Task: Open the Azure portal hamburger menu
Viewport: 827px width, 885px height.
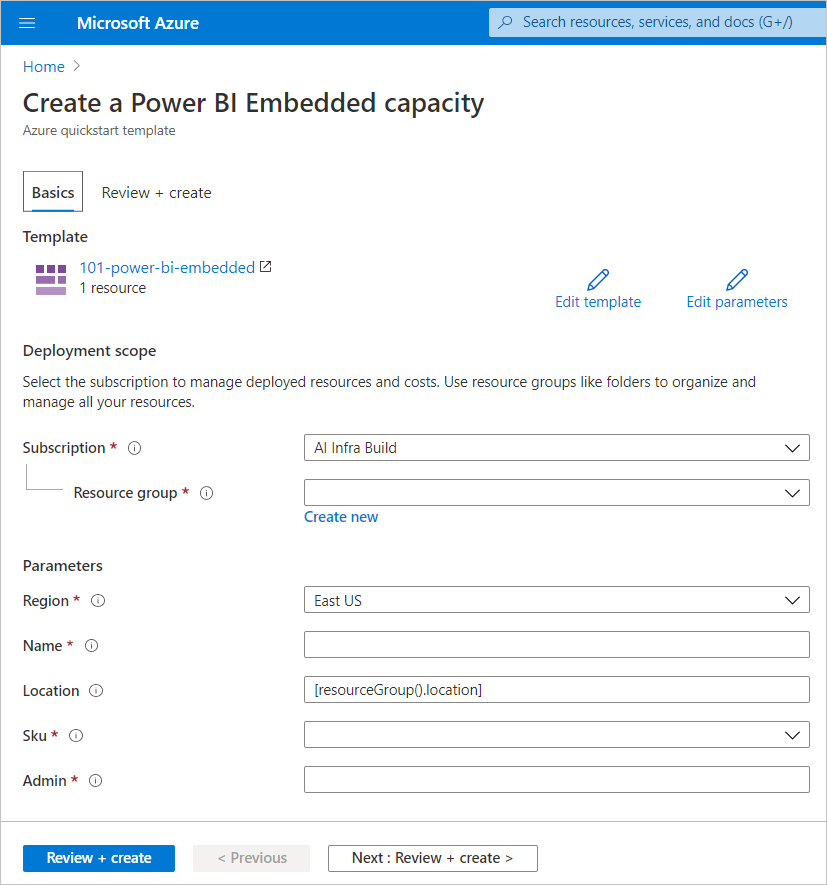Action: tap(26, 22)
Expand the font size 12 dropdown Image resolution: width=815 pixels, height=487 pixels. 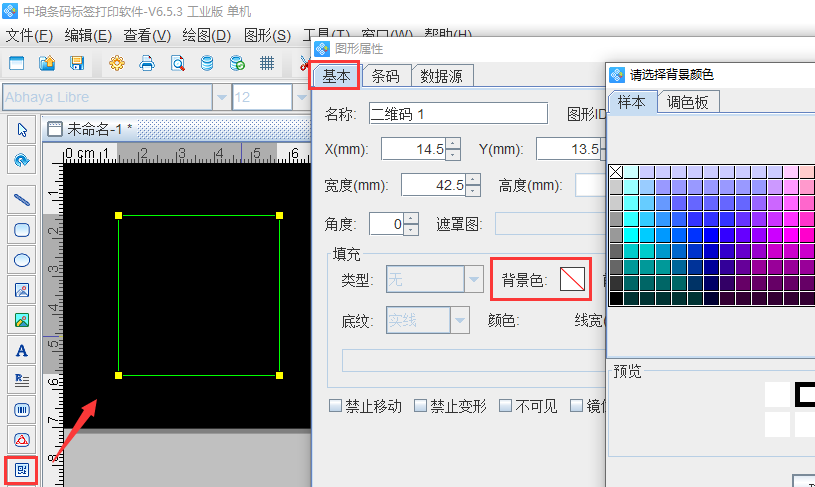pos(301,97)
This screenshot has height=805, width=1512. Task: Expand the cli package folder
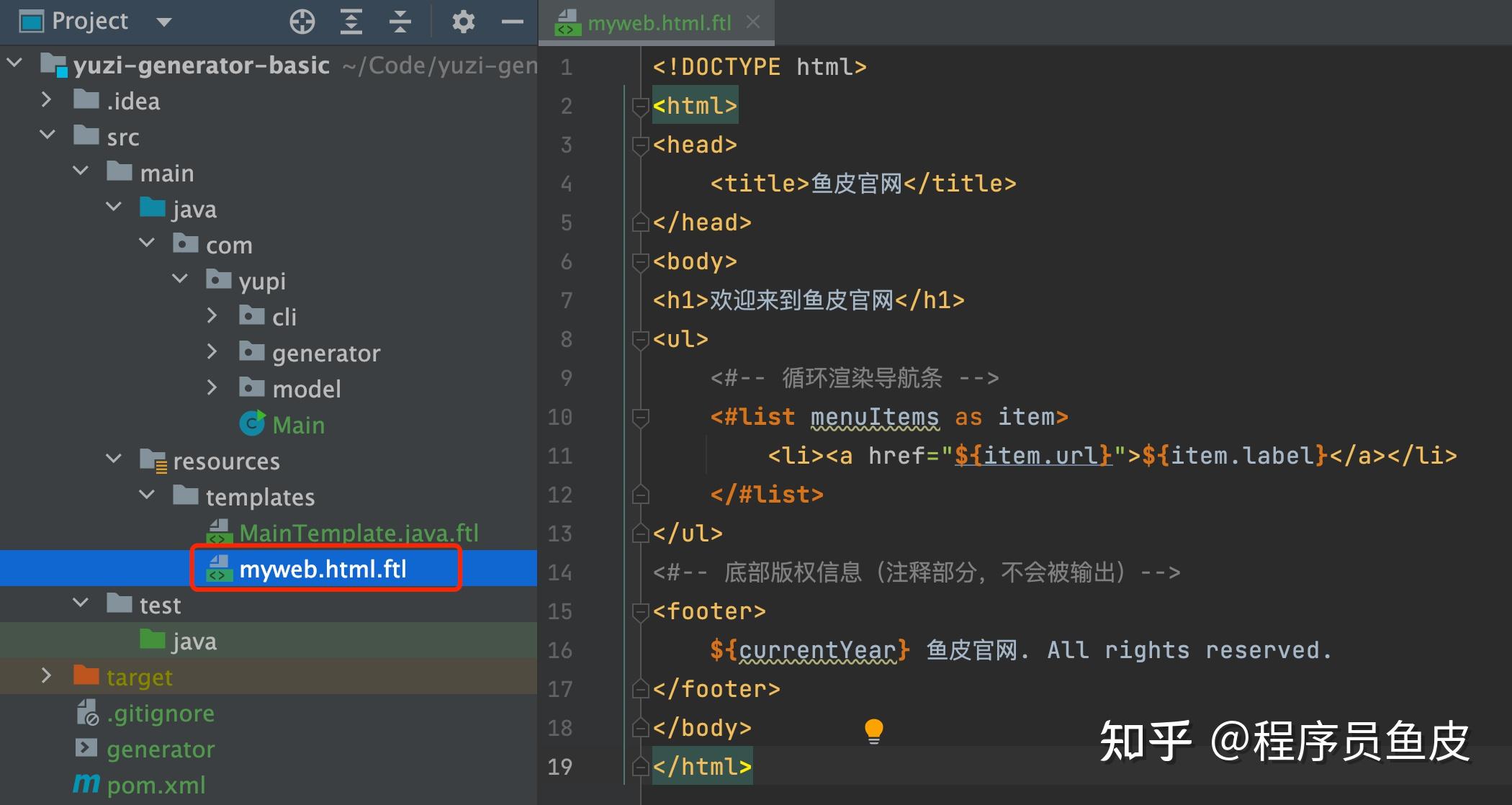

——

## [Exercise prompt]
Wherever a line in the data above contains the word "Task", copy that line.

## [Worked solution]
Task: Open the Azure portal hamburger menu
This screenshot has height=805, width=1512. Task: Expand the cli package folder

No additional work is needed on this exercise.